Shaun de Waal spends a decade at the movies so you don’t have to.
Best
Brokeback Mountain (Ang Lee, 2005)
A heartbreaking, beautifully realised tale of love gone awry, with extremely powerful performances from Heath Ledger and Jake Gyllenhaal.
Faith’s Corner (Darrell Roodt, 2005)
For me, this zero-budget tale of a homeless woman and her children pips Tsotsi and Jerusalema to the post (good though they are) for its bravery and emotional punch. Also, Leleti Khumalo gives a searing performance.
In the Mood for Love (Wong Kar-Wai, 2000)
Set in 1960s Hong Kong, a ravishingly gorgeous meditation on love, loss and oblique human interactions.
Gosford Park (Robert Altman, 2001)
Altman takes on the English country-house murder mystery and produces a dark, swirling, multilevel masterpiece of twisted human passions.
Gozu (Takashi Miike, 2003)
A gangster flick, ghost story and road movie that morphs into sex-horror, shot like an art film with very black humour, Miike’s umpteenth film is a work of genius like nothing you’ve ever seen.
Pan’s Labyrinth (Guillermo del Toro, 2006)
Beneath the world of the Spanish Civil War and family conflict lies a magical, dangerous underworld; a beautifully realised vision of a child dealing with adult pain and trauma.
Persepolis (Vincent Parronaud and
Marjane Satrapi, 2007)
Satrapi’s monochrome animation (based on her own graphic novel) tells the delightful and subversive story of growing up in Tehran under the Shah — and then the Ayatollah.
Shortbus (John Cameron Mitchell, 2006)
Real live sex comes to the big screen, along with real human feelings, a compelling story, and a highly enjoyable sense of off-beat humour.
Volver (Pedro Almodóvar, 2006)
In yet another triumph, Almodóvar glosses melodrama with irony to create a ‘woman’s picture” bursting with life, colour and tears — and gives Pénelope Cruz the role of a lifetime.
Y Tu Mamá También (Alfonso Cuarón, 2001)
Two dissolute young men and an older woman go on a road trip across Mexico, and on the road they encounter laughter, sadness, passion and the unexpected.
Worst
Basic Instinct II (Michael Caton-Jones, 2006)
Sequel to the vulgar thriller that’s even more vulgar and even less thrilling. Sharon Stone proves to no one how terminally sexy she can be.
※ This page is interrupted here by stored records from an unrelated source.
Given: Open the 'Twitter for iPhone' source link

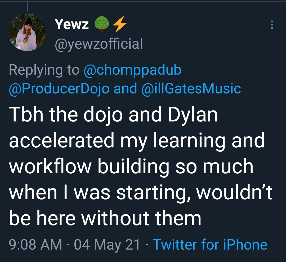Looking at the screenshot, I should point(210,244).

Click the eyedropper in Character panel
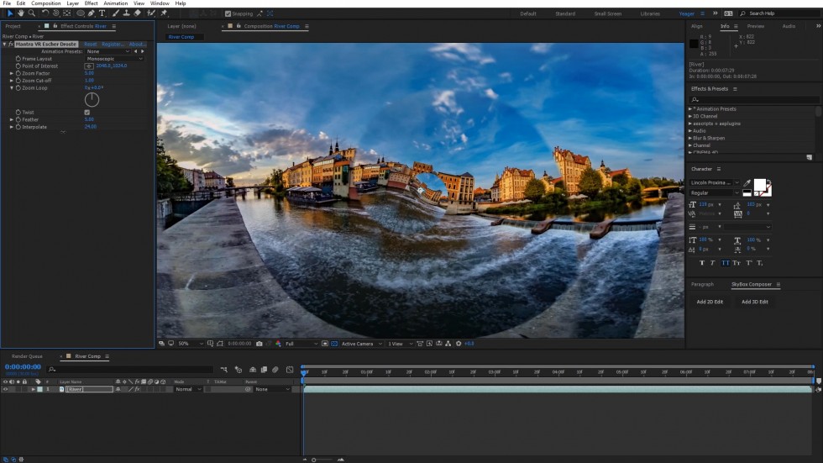747,182
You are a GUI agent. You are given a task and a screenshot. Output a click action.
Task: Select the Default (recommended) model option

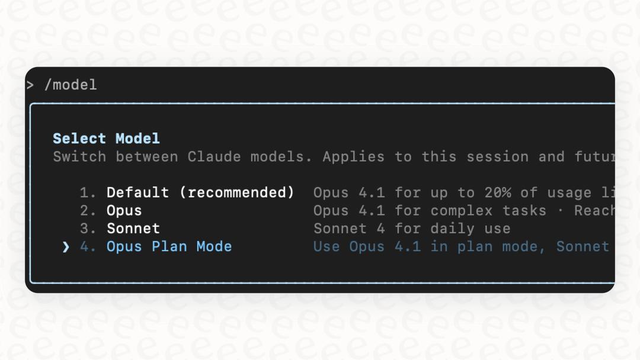click(x=200, y=192)

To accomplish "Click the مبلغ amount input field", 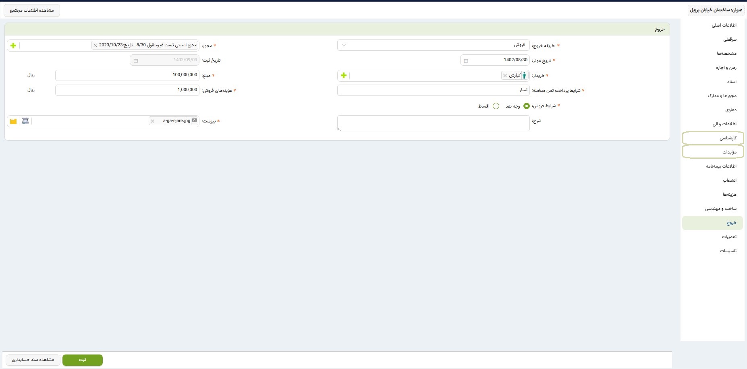I will [127, 75].
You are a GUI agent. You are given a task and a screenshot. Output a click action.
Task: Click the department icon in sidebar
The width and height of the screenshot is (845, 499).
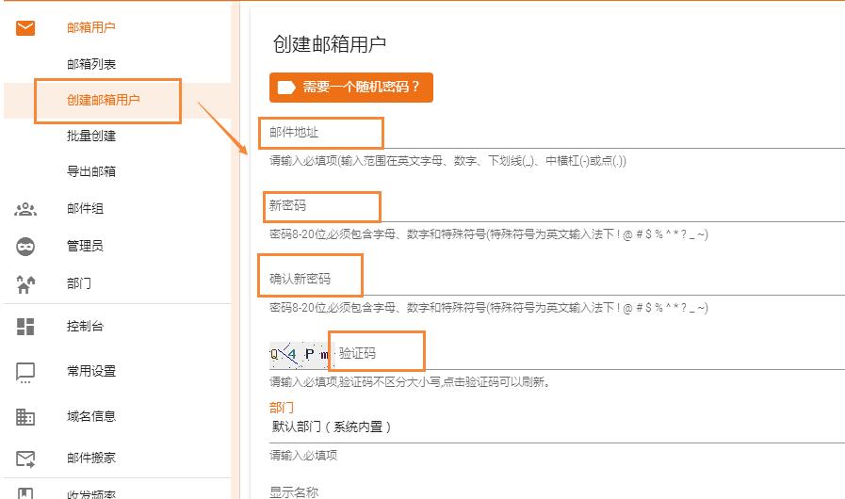point(25,283)
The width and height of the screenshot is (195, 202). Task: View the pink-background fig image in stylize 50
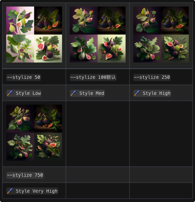tap(20, 21)
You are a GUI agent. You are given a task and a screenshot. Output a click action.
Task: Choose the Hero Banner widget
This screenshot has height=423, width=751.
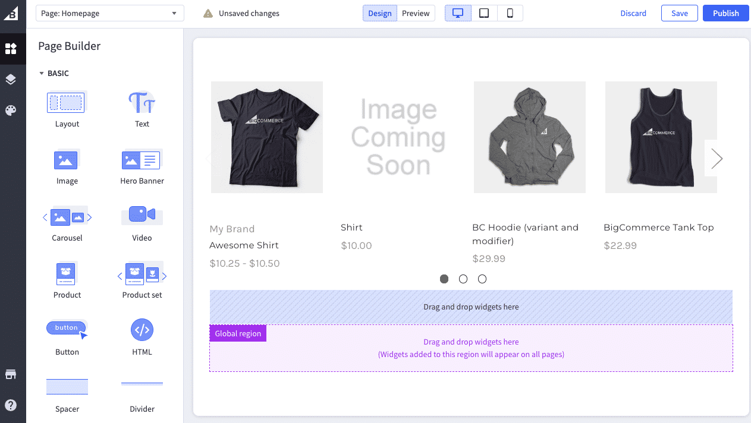pyautogui.click(x=142, y=159)
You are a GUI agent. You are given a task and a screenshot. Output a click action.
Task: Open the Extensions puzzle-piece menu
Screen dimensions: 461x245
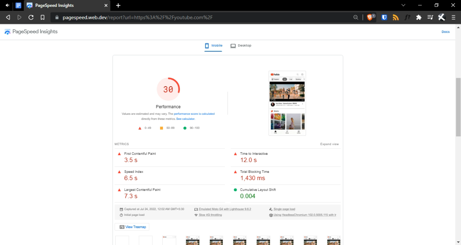point(419,17)
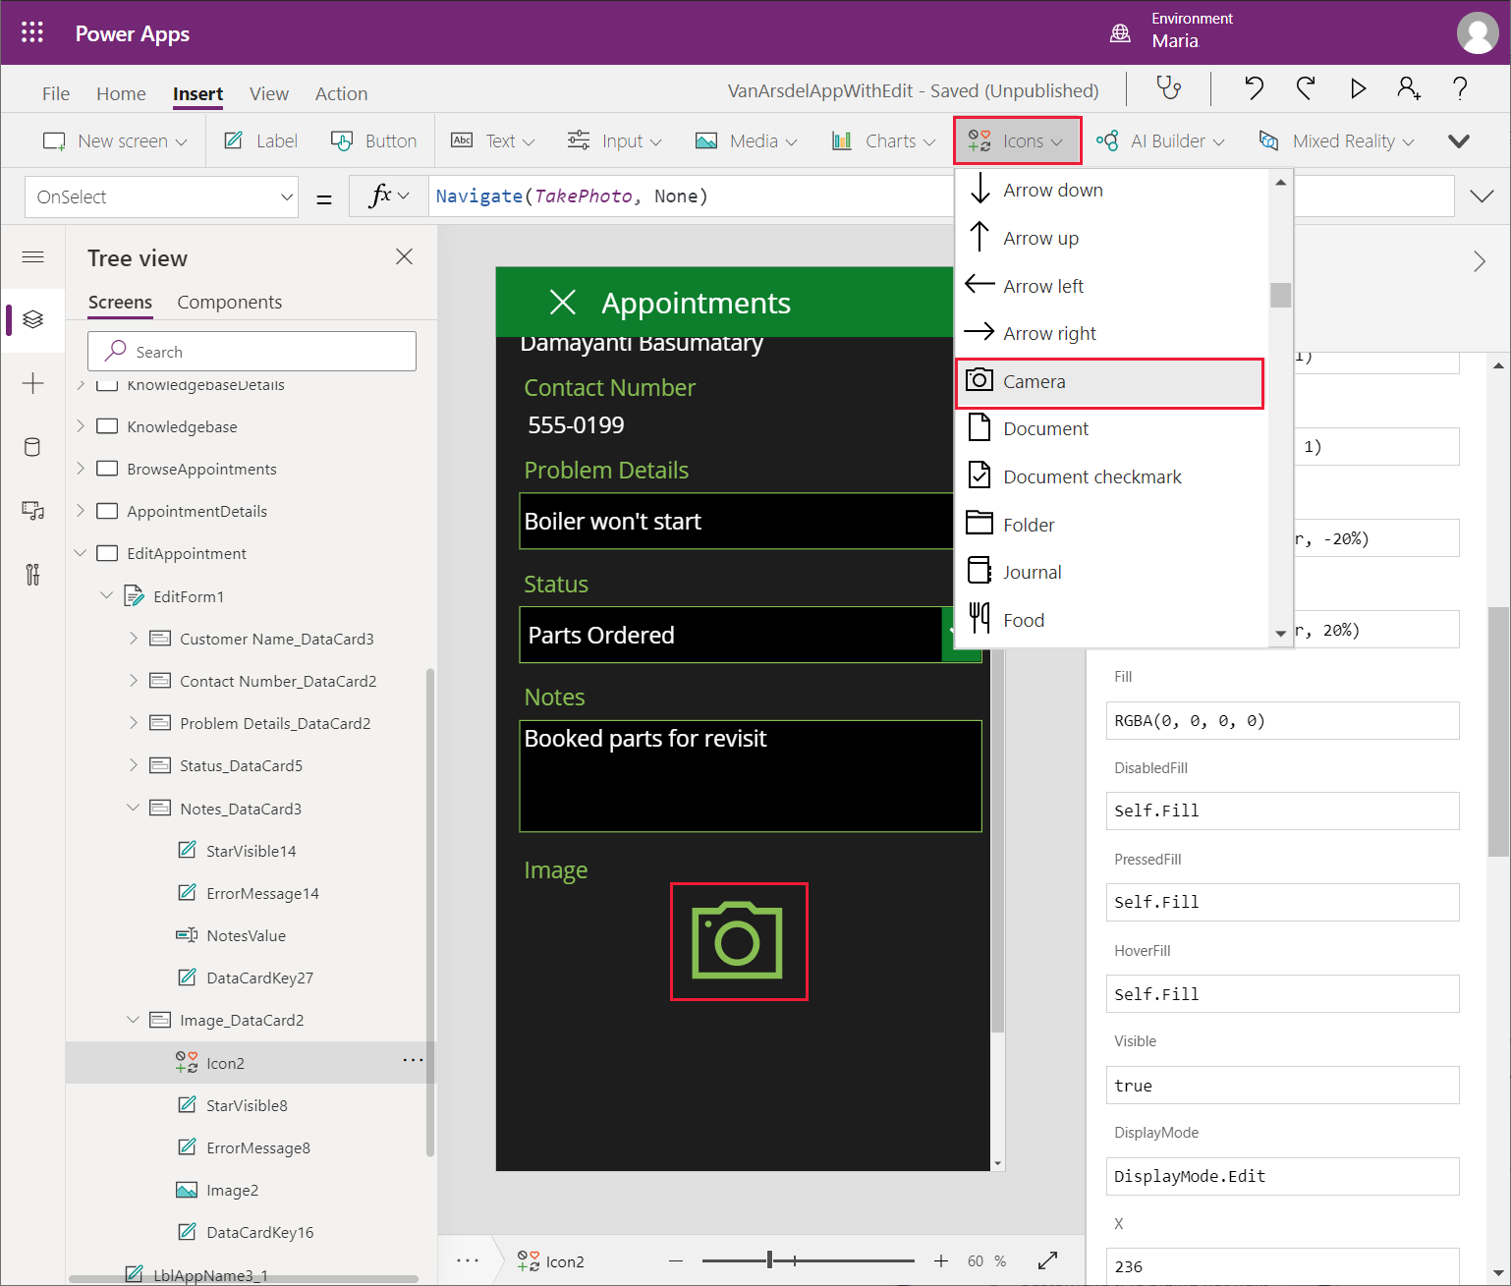This screenshot has height=1286, width=1511.
Task: Switch to the Components tab
Action: [x=229, y=303]
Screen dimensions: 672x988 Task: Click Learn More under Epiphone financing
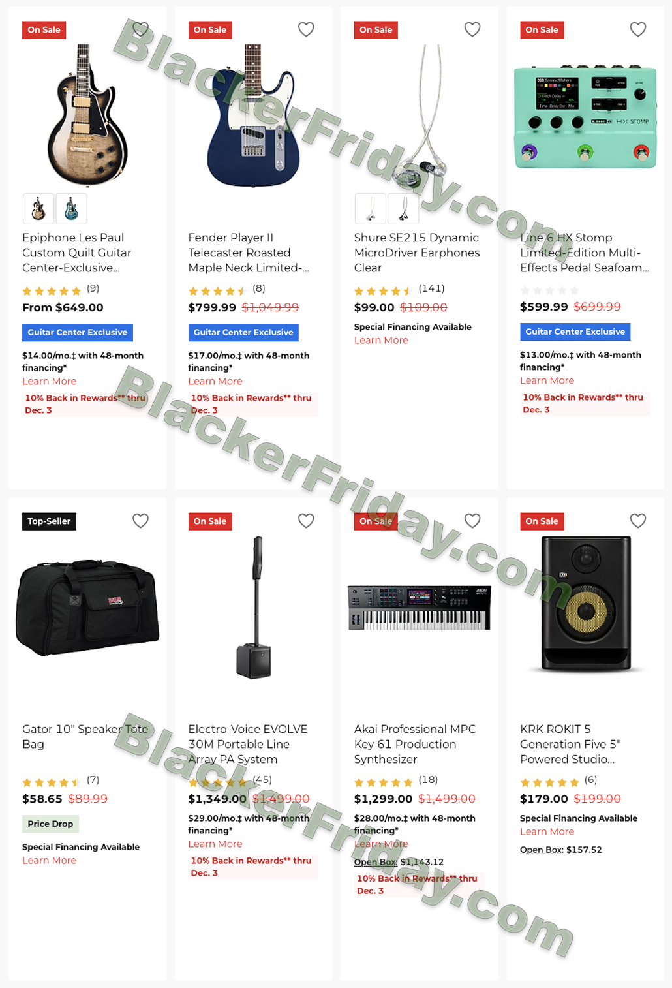[x=49, y=382]
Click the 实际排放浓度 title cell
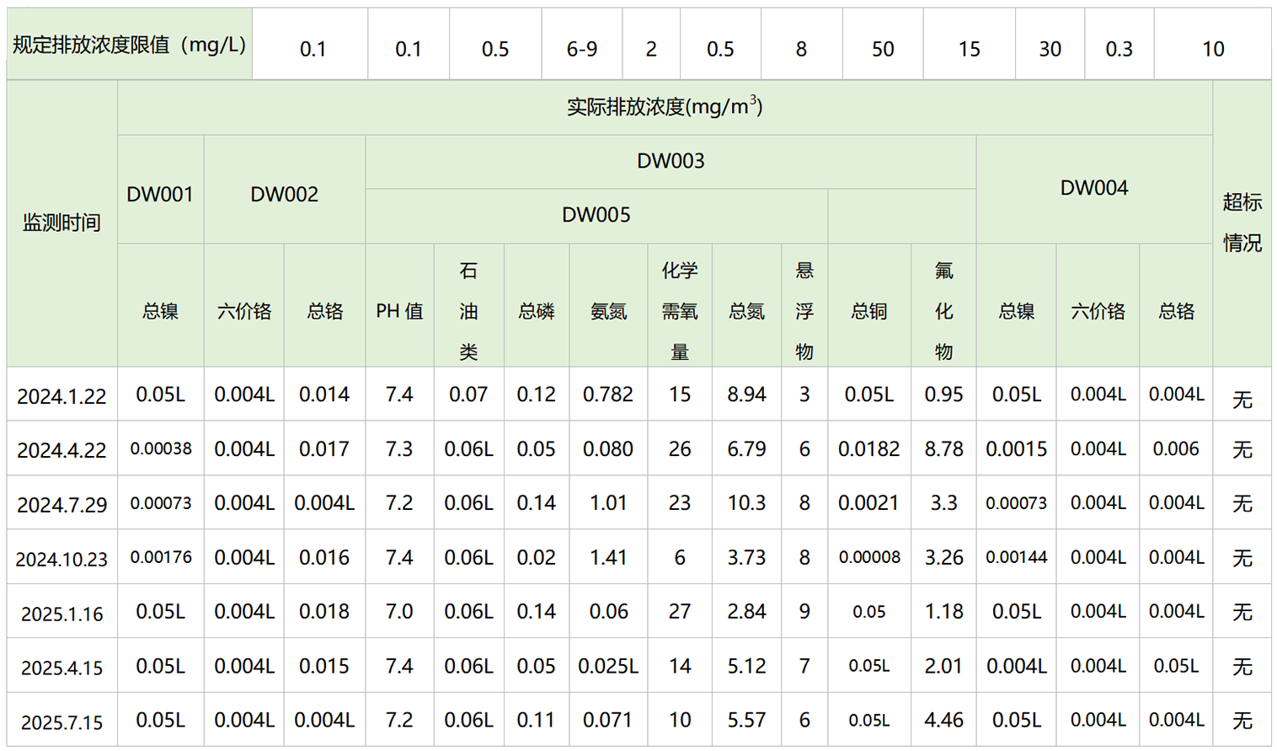Screen dimensions: 1277x751 (665, 107)
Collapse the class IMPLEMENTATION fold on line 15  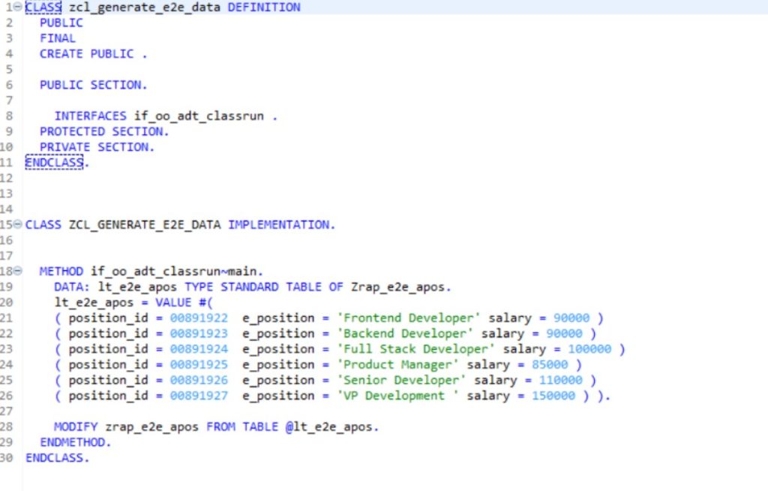[18, 224]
And she plays a writer — oh, how we laughed.
Battlefield Earth (Roger Christian, 2000)
If producer/actor John Travolta’s intention was to turn a work by his dead Scientology guru into a film that is risibly ridiculous when it’s not bafflingly dull, he succeeded beyond his wildest dreams.
Death Proof (Quentin Tarantino, 2007)
You want to watch Tarantino have a sloppy wank all over some piffling material about women being tortured and killed? Be my guest.
Pearl Harbor (Michael Bay, 2001)
Bay spends a fortune on a huge, shiny war epic packed till it squeaks with every old narrative cliché he could find — plus oozing sentimentality like icing on the cake.
Pinocchio (Roberto Benigni, 2002)
Director and lead actor Roberto Benigni gurns, capers and shrieks his way through an adaptation of the classic Italian fairytale — and drives the audience screaming from the cinema.
Poena Is Koning (Willie Esterhuizen, 2007)
How to out-Schuster Leon Schuster: make a cheap, crass overgrown-schoolboy farce with enough fart jokes to suffocate a rhino.
Sex and the City (Michael Patrick King, 2008)
Four overdressed New York women and their endless wittering about their utterly uninteresting romantic problems add up to two and a half hours of intense irritation.
Tears of the Sun (Antoine Fuqua, 2003)
Bruce Willis goes into Darkest Africa to rescue an airhead chick — and, on the way, saves the poor benighted natives from themselves.
300 (Zack Snyder, 2006)
Between manicures, a bunch of identical-bodied Los Angeles gym bunnies in leather mini-skirts heroically battle a horde of masked Ninja warriors led by an S&M queen with more bling than a dead rapper. History was never this preposterous.
World Trade Center (Oliver Stone, 2006)
Stone, with the help of Nicolas Cage, manages to turn the human tragedy of 9/11 into a self-indulgent and quasi-religious heap of twaddle that makes you feel like you’ve been buried alive for days.